Stored items
────────────────

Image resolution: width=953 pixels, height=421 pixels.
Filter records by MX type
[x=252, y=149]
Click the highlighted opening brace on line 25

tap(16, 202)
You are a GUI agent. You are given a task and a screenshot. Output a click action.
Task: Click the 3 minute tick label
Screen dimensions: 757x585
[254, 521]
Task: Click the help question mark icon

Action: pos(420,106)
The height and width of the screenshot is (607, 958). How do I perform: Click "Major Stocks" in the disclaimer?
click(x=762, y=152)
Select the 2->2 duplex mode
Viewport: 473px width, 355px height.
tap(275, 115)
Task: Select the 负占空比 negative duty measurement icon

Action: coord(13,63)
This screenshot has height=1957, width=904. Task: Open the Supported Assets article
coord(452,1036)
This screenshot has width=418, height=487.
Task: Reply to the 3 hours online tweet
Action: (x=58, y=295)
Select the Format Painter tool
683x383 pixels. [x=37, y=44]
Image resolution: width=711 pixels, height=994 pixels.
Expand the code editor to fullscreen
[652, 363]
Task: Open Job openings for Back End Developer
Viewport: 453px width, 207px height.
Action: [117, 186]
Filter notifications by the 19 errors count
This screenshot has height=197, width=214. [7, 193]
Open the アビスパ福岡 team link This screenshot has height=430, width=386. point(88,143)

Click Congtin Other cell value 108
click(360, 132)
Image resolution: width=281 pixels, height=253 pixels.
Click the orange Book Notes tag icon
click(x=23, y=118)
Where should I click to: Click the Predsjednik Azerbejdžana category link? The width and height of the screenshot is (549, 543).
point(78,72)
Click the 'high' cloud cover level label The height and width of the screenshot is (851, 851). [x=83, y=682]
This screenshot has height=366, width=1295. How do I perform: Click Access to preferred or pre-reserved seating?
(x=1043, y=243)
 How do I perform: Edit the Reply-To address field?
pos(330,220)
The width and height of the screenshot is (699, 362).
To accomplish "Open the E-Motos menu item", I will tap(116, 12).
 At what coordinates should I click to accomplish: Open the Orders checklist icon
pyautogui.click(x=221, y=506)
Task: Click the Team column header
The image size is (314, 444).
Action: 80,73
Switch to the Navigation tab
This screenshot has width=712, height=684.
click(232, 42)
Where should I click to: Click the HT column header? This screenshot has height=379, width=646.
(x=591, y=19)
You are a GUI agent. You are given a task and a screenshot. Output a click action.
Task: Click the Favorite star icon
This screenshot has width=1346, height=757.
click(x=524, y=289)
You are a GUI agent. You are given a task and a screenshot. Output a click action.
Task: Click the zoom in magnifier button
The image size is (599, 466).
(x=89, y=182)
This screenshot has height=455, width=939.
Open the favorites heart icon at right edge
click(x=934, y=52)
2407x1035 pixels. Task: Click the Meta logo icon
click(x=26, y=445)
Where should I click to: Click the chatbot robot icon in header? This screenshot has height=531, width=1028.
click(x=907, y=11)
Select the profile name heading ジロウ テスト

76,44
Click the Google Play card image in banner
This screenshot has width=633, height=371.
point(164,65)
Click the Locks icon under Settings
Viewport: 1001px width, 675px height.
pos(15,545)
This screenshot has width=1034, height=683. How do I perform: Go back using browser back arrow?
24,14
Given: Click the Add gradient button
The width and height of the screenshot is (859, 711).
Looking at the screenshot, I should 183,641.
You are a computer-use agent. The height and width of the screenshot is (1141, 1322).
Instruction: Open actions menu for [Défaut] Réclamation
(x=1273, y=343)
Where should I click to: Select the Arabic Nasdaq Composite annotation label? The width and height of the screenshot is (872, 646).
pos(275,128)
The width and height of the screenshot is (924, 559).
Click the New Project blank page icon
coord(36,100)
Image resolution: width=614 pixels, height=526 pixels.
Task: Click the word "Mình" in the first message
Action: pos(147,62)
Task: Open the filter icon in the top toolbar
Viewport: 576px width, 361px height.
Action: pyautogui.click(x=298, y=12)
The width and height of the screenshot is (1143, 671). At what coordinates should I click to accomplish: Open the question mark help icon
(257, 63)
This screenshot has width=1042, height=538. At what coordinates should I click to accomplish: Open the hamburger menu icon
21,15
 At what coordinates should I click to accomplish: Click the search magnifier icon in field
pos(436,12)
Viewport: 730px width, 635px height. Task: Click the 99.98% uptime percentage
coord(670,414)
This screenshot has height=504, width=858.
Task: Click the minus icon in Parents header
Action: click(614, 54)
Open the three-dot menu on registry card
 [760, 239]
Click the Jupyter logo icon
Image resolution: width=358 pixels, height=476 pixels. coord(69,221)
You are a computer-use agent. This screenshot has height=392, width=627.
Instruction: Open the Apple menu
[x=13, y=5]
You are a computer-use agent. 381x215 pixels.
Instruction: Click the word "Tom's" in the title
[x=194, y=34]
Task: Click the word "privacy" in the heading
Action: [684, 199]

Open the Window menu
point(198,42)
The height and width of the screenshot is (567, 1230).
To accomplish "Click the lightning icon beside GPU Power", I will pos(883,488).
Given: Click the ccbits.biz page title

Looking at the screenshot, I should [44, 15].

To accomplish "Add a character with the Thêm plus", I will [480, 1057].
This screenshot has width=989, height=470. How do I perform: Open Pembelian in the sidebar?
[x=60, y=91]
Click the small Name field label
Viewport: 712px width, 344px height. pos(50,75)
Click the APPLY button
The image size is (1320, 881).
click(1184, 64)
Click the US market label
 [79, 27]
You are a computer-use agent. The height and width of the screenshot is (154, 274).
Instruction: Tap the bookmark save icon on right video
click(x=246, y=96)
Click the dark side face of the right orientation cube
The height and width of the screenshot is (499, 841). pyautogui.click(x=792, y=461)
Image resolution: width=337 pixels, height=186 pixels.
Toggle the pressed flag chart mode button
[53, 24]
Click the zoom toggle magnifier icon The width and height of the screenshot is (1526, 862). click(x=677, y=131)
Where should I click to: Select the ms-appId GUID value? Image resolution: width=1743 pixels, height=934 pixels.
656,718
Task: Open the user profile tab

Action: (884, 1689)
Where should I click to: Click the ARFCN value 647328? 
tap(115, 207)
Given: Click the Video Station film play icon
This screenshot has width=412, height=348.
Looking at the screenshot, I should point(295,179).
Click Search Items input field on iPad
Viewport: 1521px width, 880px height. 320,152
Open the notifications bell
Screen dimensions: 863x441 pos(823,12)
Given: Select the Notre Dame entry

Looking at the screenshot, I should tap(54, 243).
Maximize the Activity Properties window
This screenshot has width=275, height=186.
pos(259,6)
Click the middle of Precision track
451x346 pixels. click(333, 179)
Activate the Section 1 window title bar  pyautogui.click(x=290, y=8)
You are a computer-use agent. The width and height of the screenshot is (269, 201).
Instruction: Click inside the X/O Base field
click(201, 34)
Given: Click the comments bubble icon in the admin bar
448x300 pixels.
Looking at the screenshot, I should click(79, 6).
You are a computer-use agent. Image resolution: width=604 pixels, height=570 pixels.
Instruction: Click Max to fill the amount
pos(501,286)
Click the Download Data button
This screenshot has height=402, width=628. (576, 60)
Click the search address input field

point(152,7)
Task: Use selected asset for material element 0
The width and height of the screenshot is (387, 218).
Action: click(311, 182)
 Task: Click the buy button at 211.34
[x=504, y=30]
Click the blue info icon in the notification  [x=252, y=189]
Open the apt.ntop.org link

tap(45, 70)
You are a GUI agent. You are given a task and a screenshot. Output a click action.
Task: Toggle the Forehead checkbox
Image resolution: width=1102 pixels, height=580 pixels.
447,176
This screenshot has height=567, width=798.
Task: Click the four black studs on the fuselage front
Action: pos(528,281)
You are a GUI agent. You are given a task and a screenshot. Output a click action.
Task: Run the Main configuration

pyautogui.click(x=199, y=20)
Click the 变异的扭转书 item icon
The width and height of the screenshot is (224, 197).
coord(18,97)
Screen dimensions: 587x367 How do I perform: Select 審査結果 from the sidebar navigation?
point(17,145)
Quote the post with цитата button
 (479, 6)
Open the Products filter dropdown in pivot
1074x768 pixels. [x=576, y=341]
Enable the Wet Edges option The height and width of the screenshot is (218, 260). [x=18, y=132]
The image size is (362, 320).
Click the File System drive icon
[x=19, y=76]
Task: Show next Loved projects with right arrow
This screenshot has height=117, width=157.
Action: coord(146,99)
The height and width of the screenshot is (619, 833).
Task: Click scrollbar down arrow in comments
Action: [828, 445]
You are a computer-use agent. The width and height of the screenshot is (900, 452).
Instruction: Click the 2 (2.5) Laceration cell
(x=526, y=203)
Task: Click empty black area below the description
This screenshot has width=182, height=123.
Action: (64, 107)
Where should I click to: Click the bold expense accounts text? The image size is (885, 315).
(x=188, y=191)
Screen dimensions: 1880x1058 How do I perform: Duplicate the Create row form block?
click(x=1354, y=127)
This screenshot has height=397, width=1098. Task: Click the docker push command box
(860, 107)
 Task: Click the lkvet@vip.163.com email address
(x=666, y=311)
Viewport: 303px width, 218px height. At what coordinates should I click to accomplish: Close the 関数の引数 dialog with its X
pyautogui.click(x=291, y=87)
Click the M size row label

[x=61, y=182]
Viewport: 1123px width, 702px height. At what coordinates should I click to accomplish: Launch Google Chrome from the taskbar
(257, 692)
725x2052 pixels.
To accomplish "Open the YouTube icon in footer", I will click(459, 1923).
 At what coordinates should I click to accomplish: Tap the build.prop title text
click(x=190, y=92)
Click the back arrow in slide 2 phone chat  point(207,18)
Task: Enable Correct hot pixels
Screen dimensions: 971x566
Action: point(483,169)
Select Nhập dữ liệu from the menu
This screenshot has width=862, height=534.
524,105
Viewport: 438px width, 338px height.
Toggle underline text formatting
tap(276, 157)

────────────────

◆ What is being asked ◆
Return from the data every line that holds "will".

◆ Answer area ◆
To accomplish "Open the E-Motos menu item", I will tap(116, 12).
To accomplish "Click the lightning icon beside GPU Power", I will pos(883,488).
To accomplish "Add a character with the Thêm plus", I will [480, 1057].
To accomplish "Open the YouTube icon in footer", I will click(459, 1923).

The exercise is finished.